When two middle-aged men tied the knot on March 16, they became the first legally recognised gay couple in Mexico City, the capital of the worlds second largest Catholic country.
When Mexican gays unite
Journalist Antonio Medina, 38, and economist Jorge Cerpa, 31, registered for homosexual partnership soon after the citys new law permitting gay civil unions took effect, according to the Associated Press.
The Mexicans were united in front of government buildings, kissing under a flag that read "Civil Union Law: Your right to choose" while a band played "Besame Mucho".
"With this law, a history of exclusion comes to an end," Medina told the AP. "Today, the love that before did not dare say its name has now entered the public spotlight.
Last November, Mexico City passed a bill to allow gays and lesbians to form a partnership protecting property, pension and inheritance rights.
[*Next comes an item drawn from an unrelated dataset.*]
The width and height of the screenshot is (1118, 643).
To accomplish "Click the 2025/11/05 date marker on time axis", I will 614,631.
But it stops short of granting all the legal statues and rights of marriage.
Campaigners had promoted same-sex civil unions for 7 years before the municipal assembly recognized gay couples legal statues, the BBC reported.
"It is simply fantastic," said Julio Roman, a gay rights campaigner in Mexico City. "It is more than symbolic. It is the result of years of fighting for our basic rights."
Long road ahead
But not everyone is happy. Church officials and Christians reportedly took it to the streets to voice their objections.
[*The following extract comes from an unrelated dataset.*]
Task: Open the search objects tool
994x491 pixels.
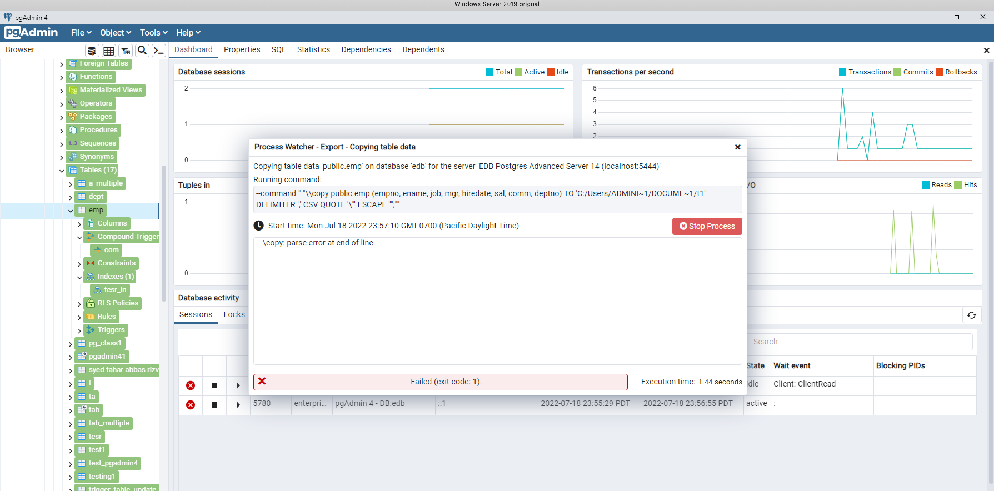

"It is simply not the will of God to have acts of homosexuality," Armando Martinez Gomez, president of the Association of Catholic Lawyers, told BBC News.
"We are not against gay people," he noted. "But we believe in a union between a man and a woman for the creation of children."
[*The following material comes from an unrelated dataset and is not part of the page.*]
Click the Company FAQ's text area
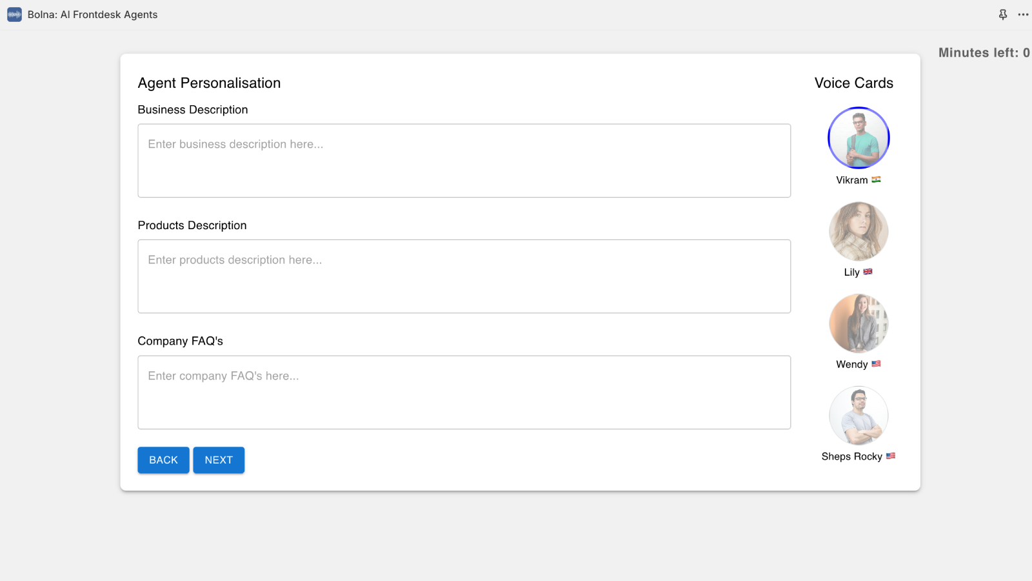pyautogui.click(x=464, y=392)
Church officials have also called the new policy "Hitleria" and the citys politicians faithless, Reuters said.
Mexico City is not the first to take more liberal attitudes toward homosexuals in Latin America. Argentina's capital Buenos Aires, Mexicos northern state of Coahuila and Brazils southern state of Rio Grande do Sul all have legalised same-sex unions.
But the public still remains intolerant of gay couples agitating for legal rights in Mexico, where some 90 percent of its 107 million people are Catholics.
Only 28 per cent of adults support laws that would grant homosexual partners to legal statues and some benefits and rights, according to a poll by Parametra.
In 2005, every two days in Latin America a gay was killed because of his sexuality, reported the Belgium-based NGO International Lesbian and Gay Association.
Countries like Brazil and Mexico have the highest levels of hate crimes, because homosexual people become easy targets when coming out of the closet, said the Economist.